- [Task goal] Could you format the records below as a Markdown table with columns named "No." and "Line," one row per line and no rows for blank lines, starting at the line that contains "Switch to single-image orange viewer mode" and running through the end of the records? Leave the pictures out of the table.

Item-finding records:

====

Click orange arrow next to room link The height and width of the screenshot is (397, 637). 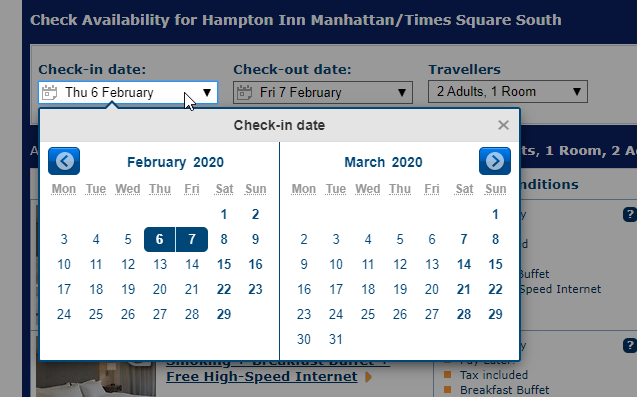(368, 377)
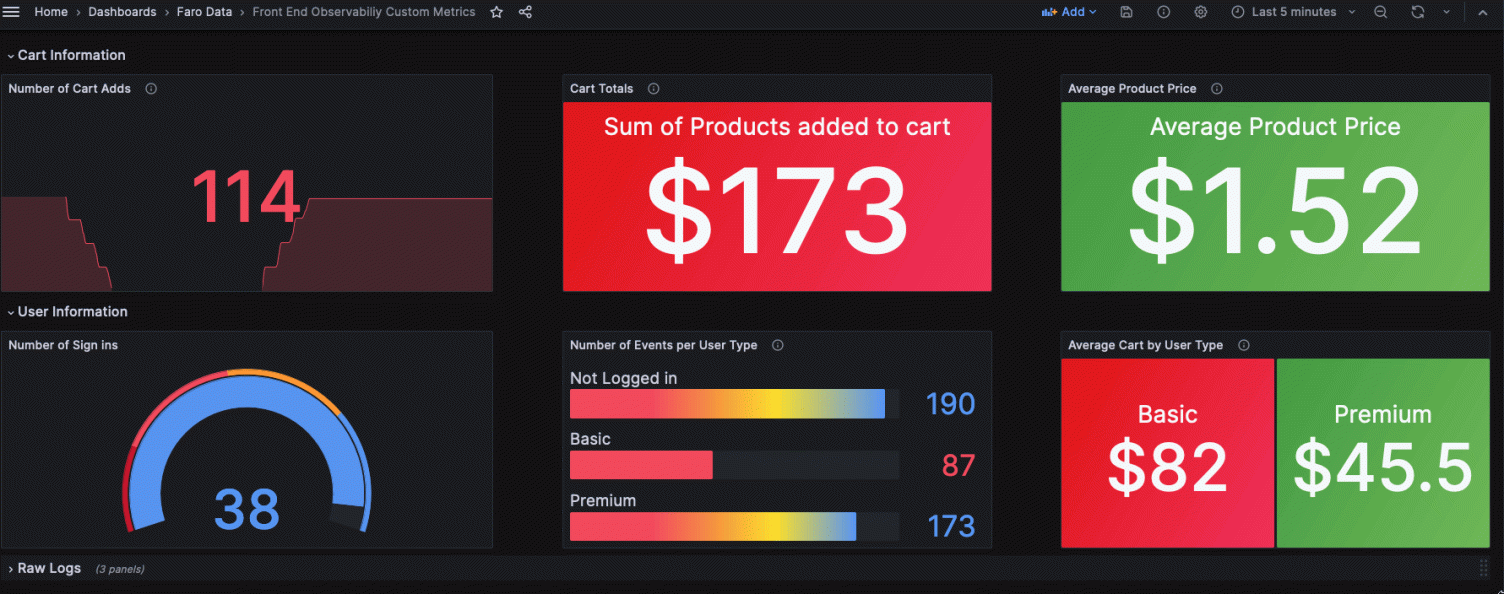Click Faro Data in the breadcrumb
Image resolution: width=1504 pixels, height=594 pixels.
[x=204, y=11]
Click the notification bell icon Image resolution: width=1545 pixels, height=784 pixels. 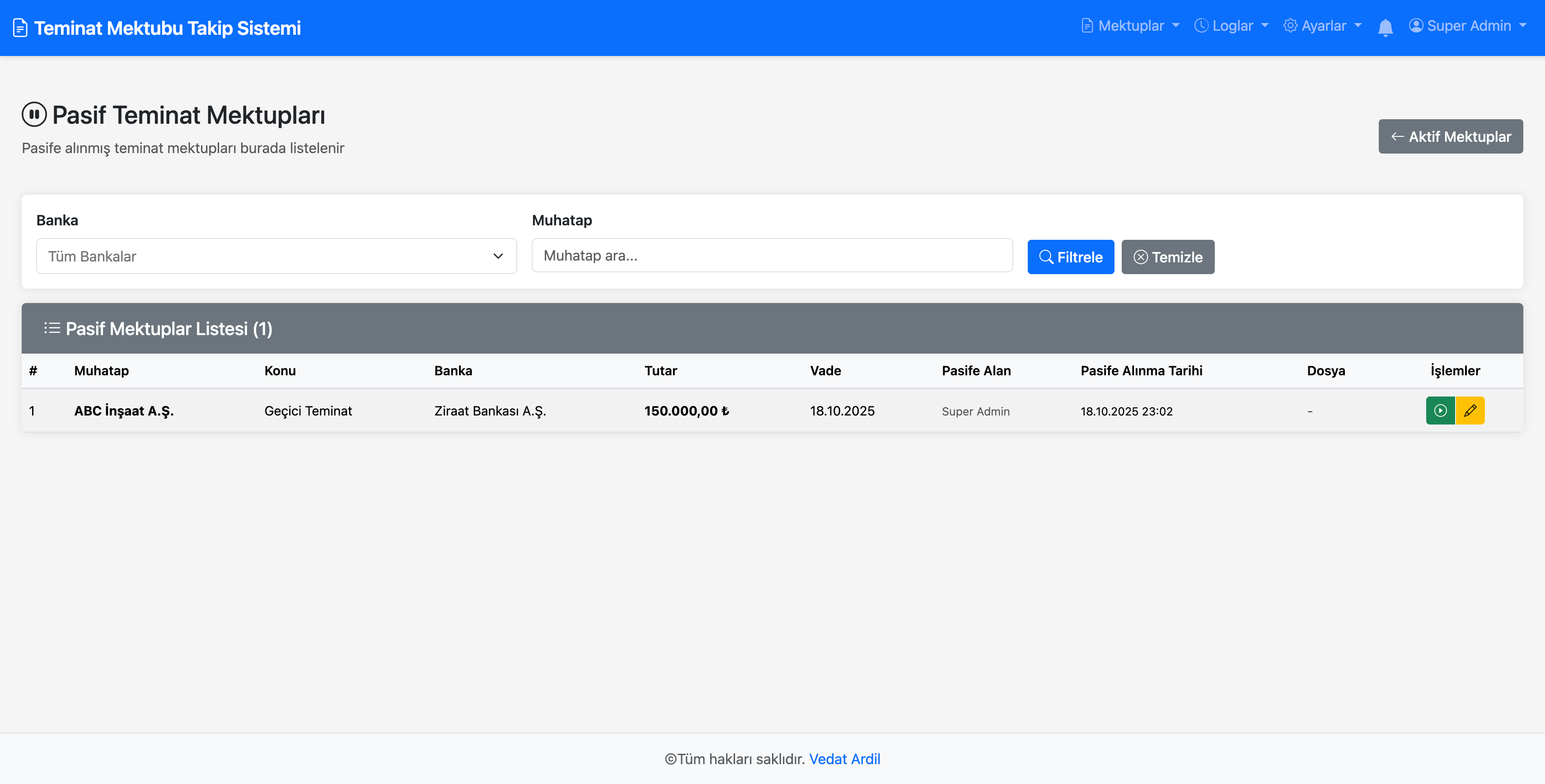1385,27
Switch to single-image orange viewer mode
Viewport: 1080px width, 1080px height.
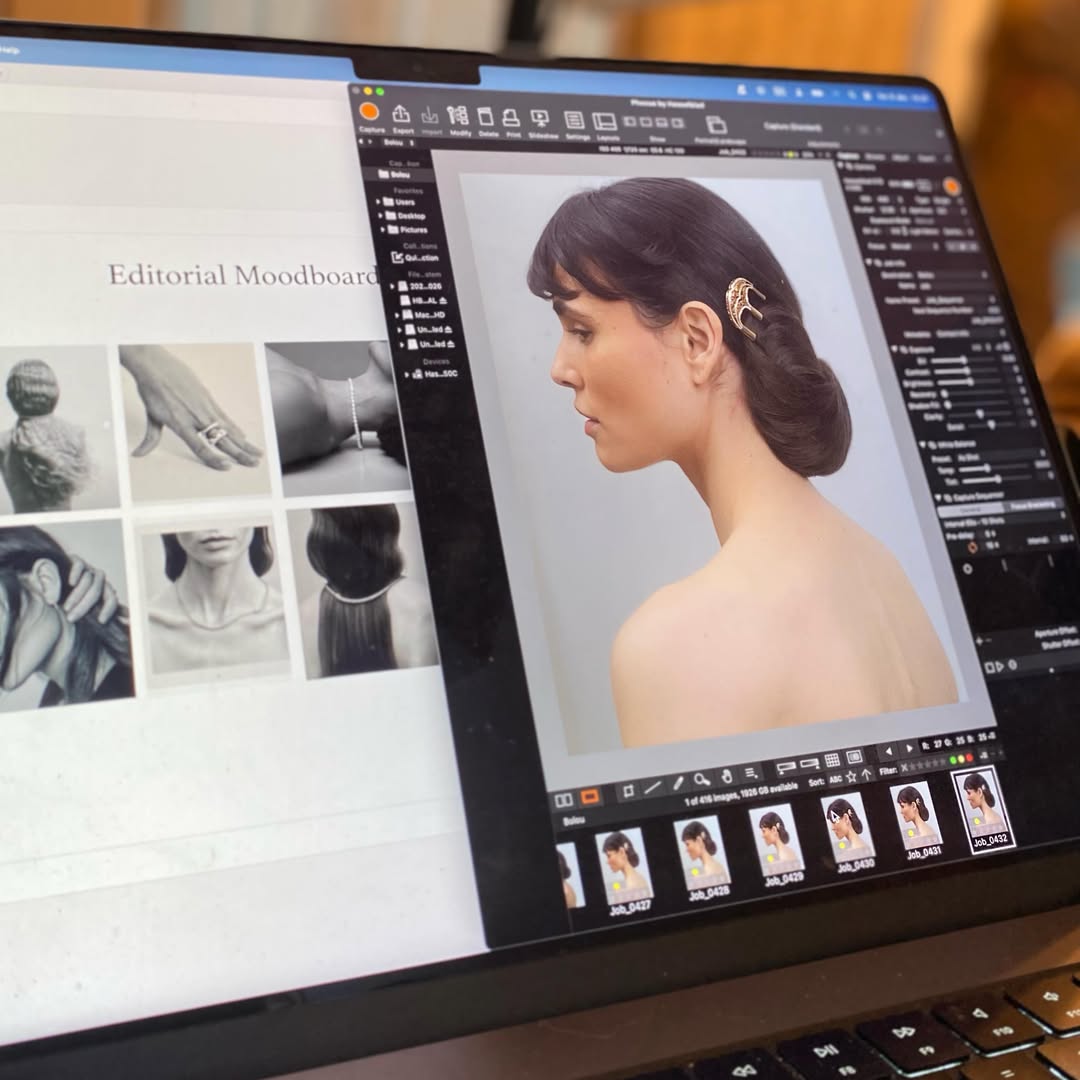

====

- [Full output]
| No. | Line |
|---|---|
| 1 | Switch to single-image orange viewer mode |
| 2 | Viewport: 1080px width, 1080px height. |